* _WHAT THE TASK ASKS_:
Can you render the listing as a numbered list, starting at the line that contains "The width and" and continuing through the end of the listing? Skip blank lines and leave the pictures out.

─── THE RECORDS

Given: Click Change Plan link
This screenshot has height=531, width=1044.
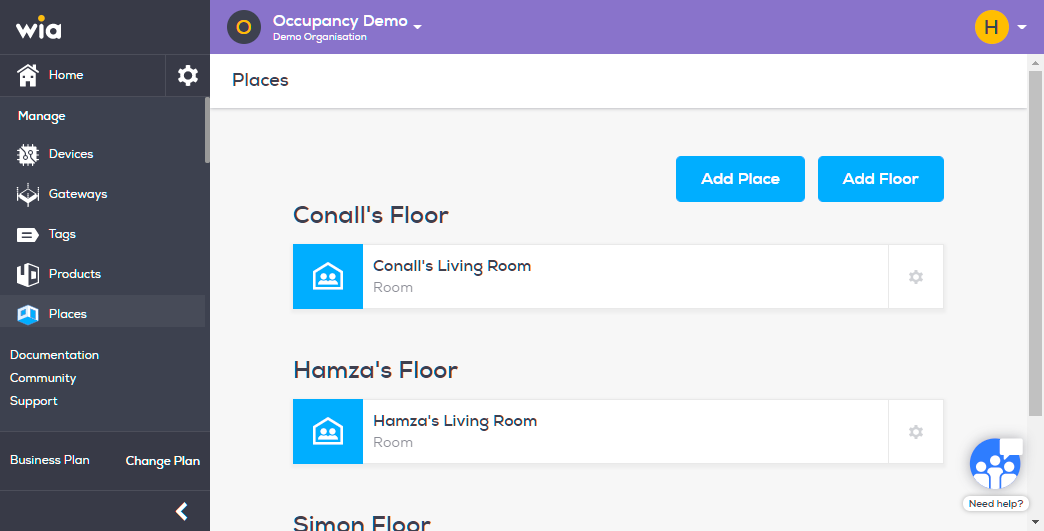Looking at the screenshot, I should 162,460.
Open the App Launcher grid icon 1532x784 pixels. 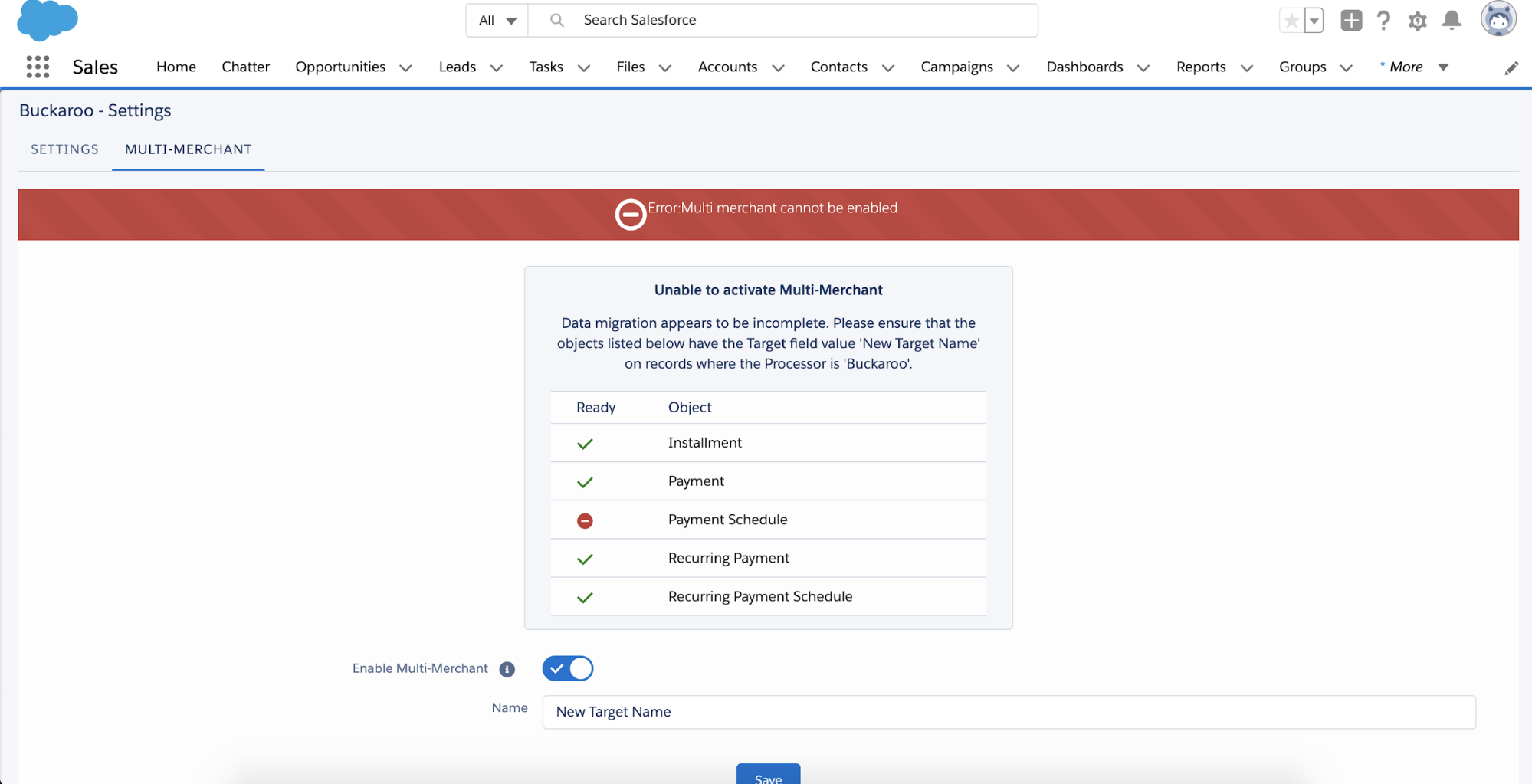[x=38, y=67]
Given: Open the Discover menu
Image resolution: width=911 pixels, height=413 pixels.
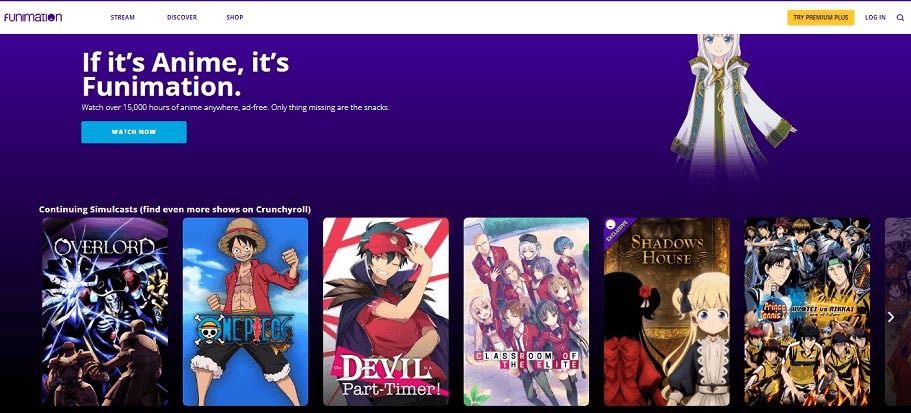Looking at the screenshot, I should point(182,18).
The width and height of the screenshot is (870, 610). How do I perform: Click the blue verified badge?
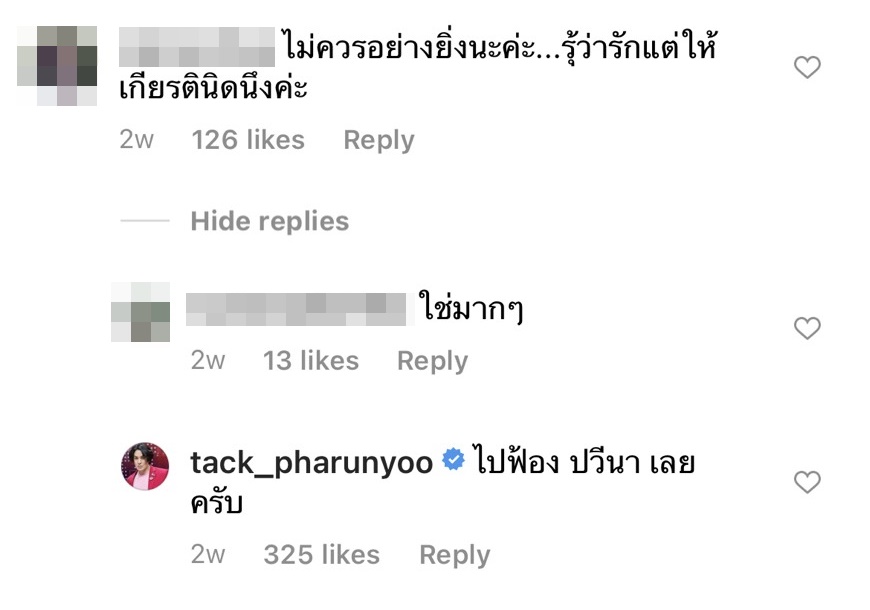point(453,460)
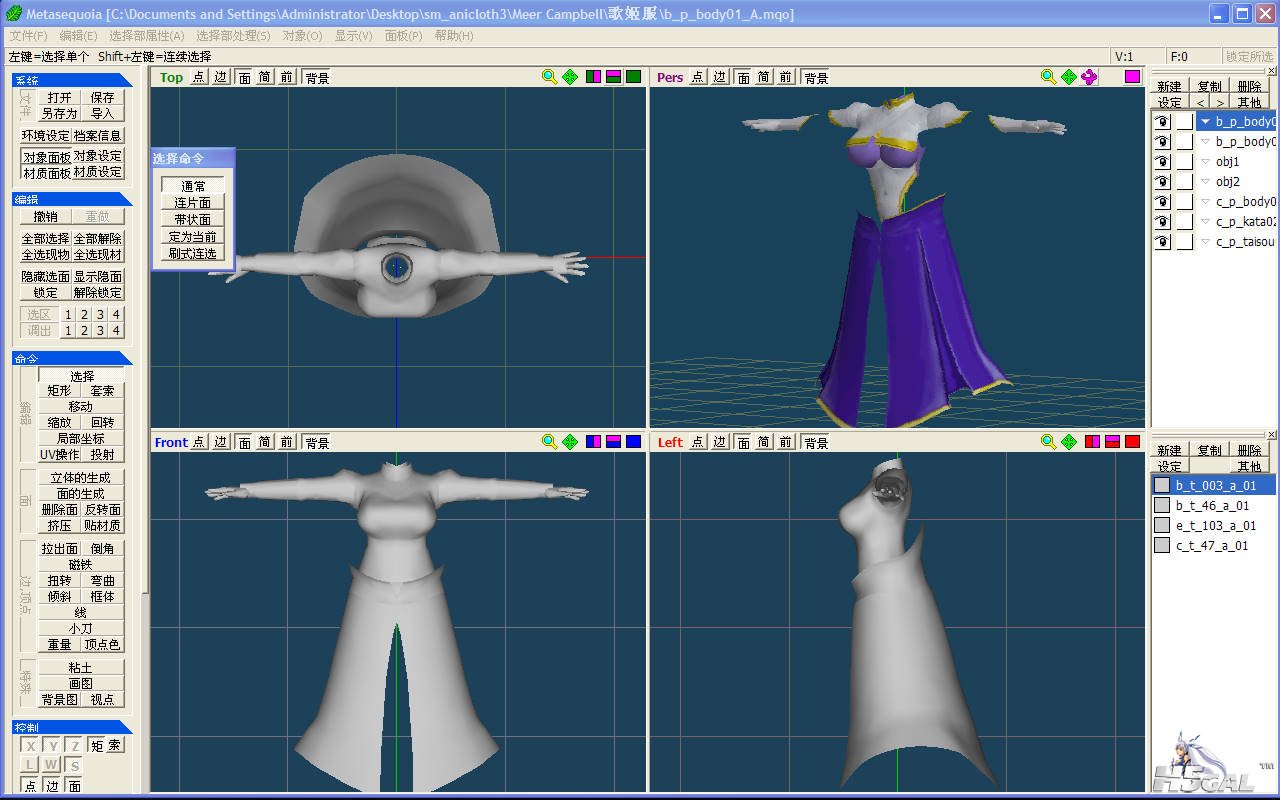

──────

* _THE SOLUTION_:
1. The width and height of the screenshot is (870, 610). How do I perform: Click the blue verified badge?
2. point(453,460)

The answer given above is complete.